I was downstairs and headed out the door when I remembered the kris. I remembered what room it was in but wasn’t sure how to get there, and I was tempted to settle for some other imperial artifact-an assegai spear, say, or a horn from the oryx. But I found the kris in due course. Next I rifled a pantry, looking for some kind of twine or cord, and couldn’t come up with anything better than a ball of cotton thread. It didn’t seem very strong to me. Then I came across the fishing line, and took them both.
The line was what I used for actually lowering the dummy, but the thread came in handy for stitching the thing together. I used the pillow and some of Rathburn’s clothes for stuffing, and I tied a pair of his shoes to the pants cuffs by their laces, and tied the cuffs of the jacket sleeves tight around a pair of my own gloves. (If he’d had any gloves, I couldn’t find them.) I couldn’t get the head so it looked right-it was just a ball of clothes tied in shape with string-and up close it was about as deceptive as a scarecrow, which, come to think of it, it rather resembled.

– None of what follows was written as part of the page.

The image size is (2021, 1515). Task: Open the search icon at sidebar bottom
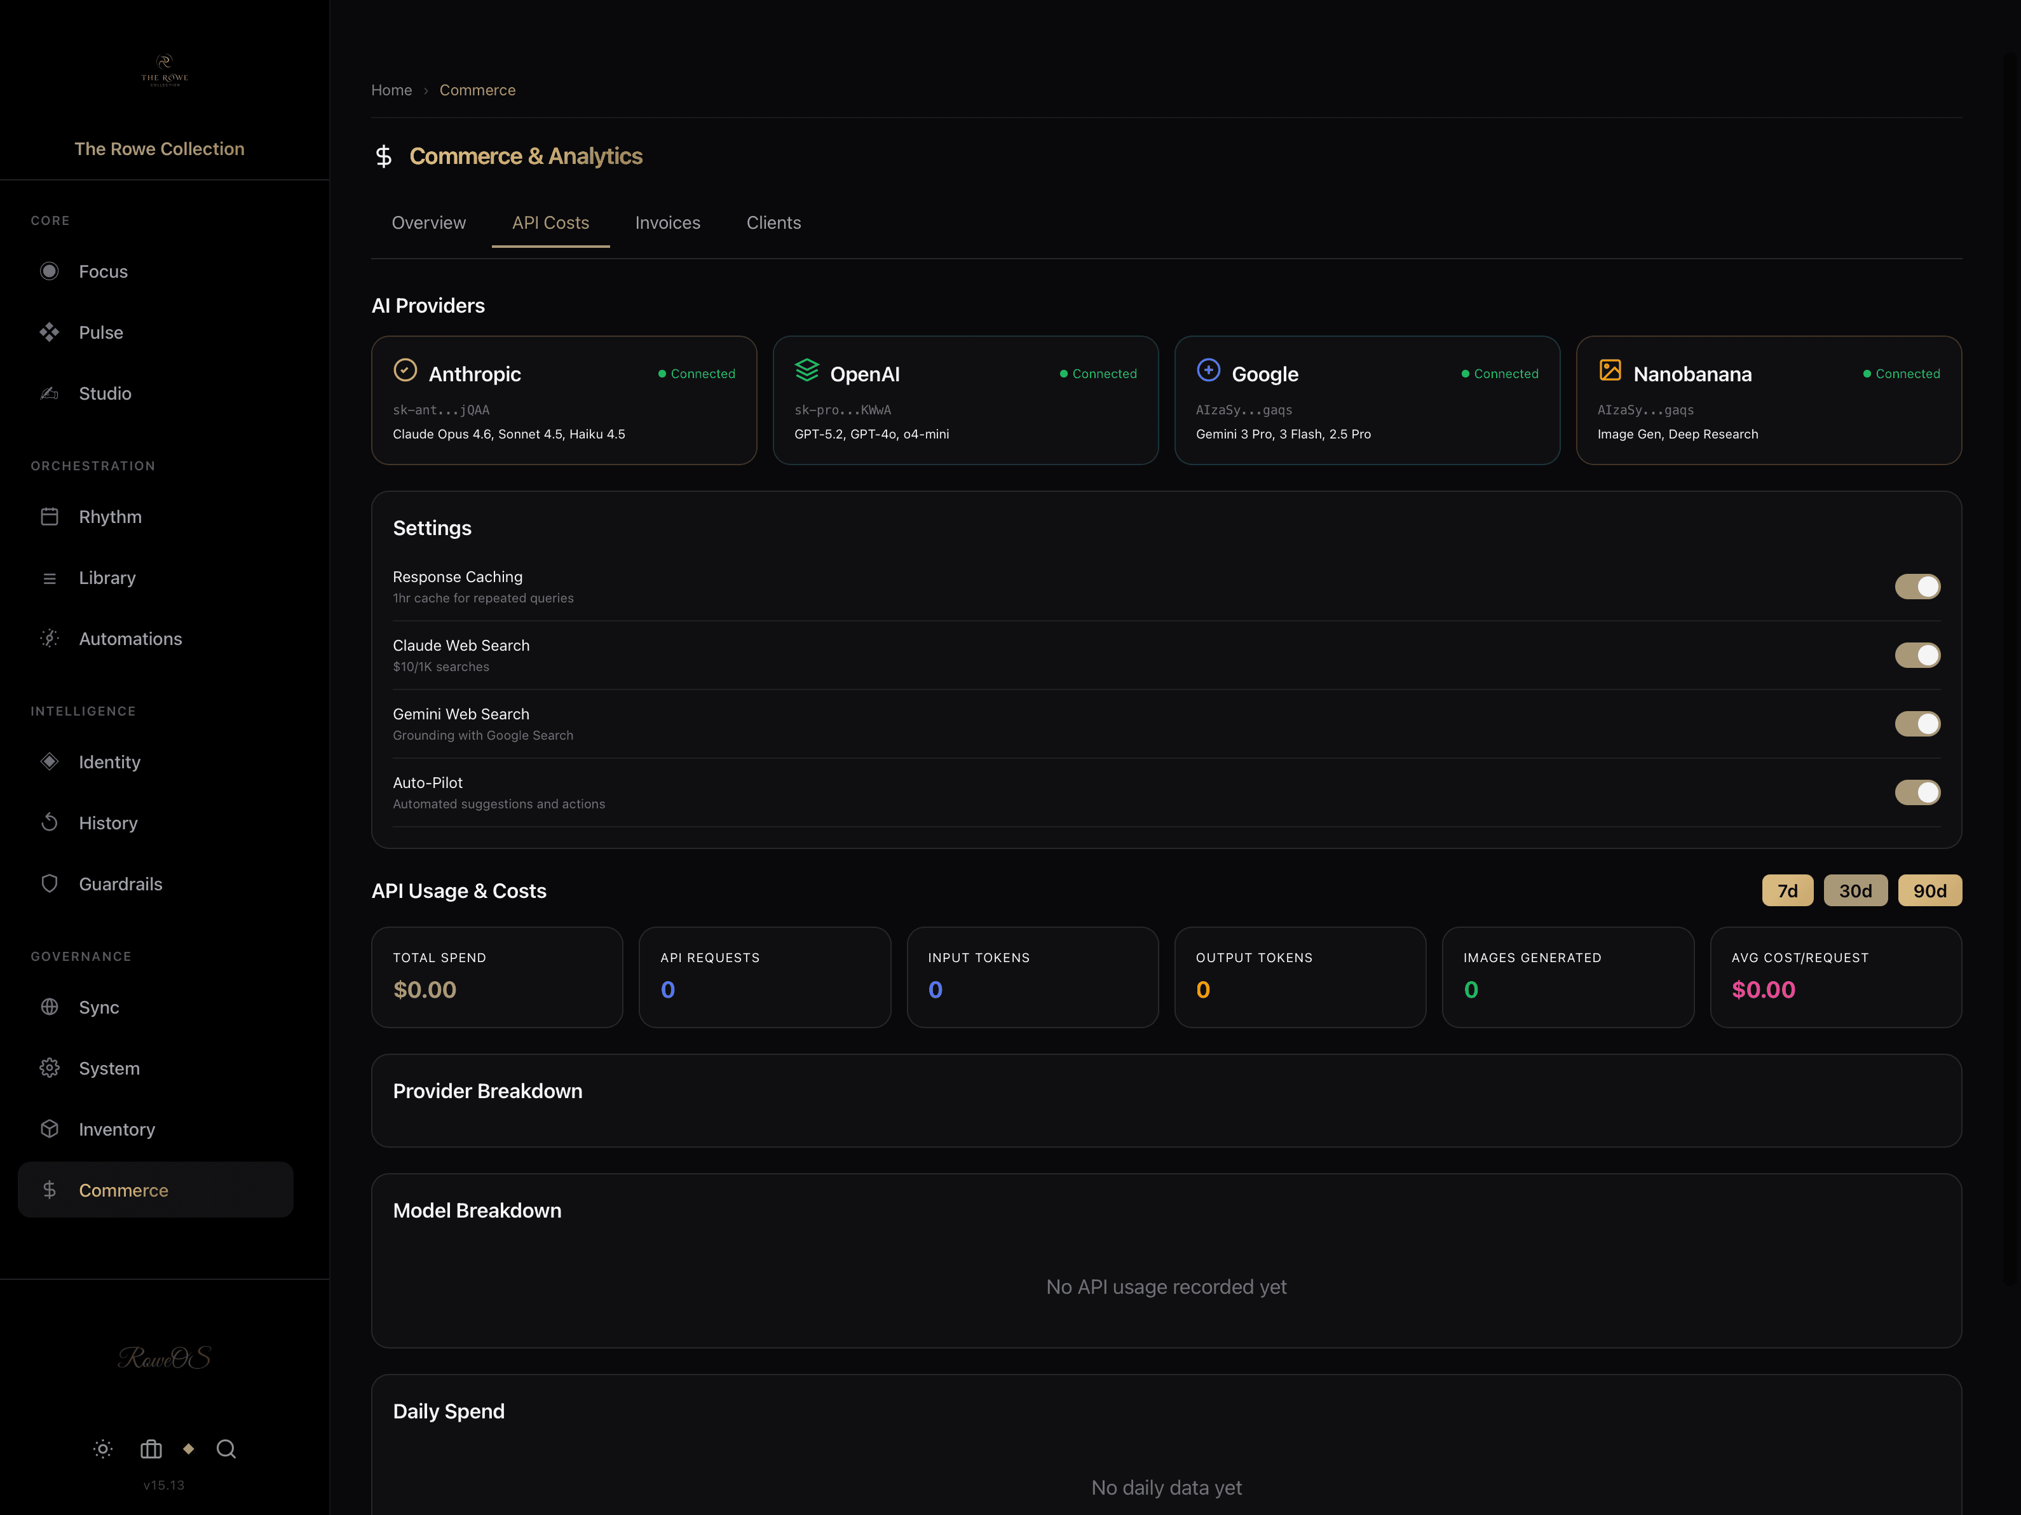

I reminded myself that no one was going to get a close look at it, but all the same I retied it. I wrapped a dark shirt around the top portion, so that it looked like a cap of dark hair over the white undershirt that was supposed to look like a face. Lowering the sucker turned out to be one of those things that are easier said than done, and it wasn’t made any easier by the fact that (a) I was lying on my belly with my arms out over the edge and the flashlight in my mouth and (b) I was still petrified of falling. I had to lower it slowly, too, because I knew how amateurishly I had constructed it. If it landed with any impact I was sure it would come apart, and while that may also happen with real people dropped from a great height, I somehow didn’t think the results would be convincing in the present instance.
So I lowered the dummy slowly and gently, resisting the impulse to jiggle the line and adjust its position once it had come to rest. I gave the end of the fishing line a toss, transferred the little flashlight from my mouth to my hand, and looked at what I’d done.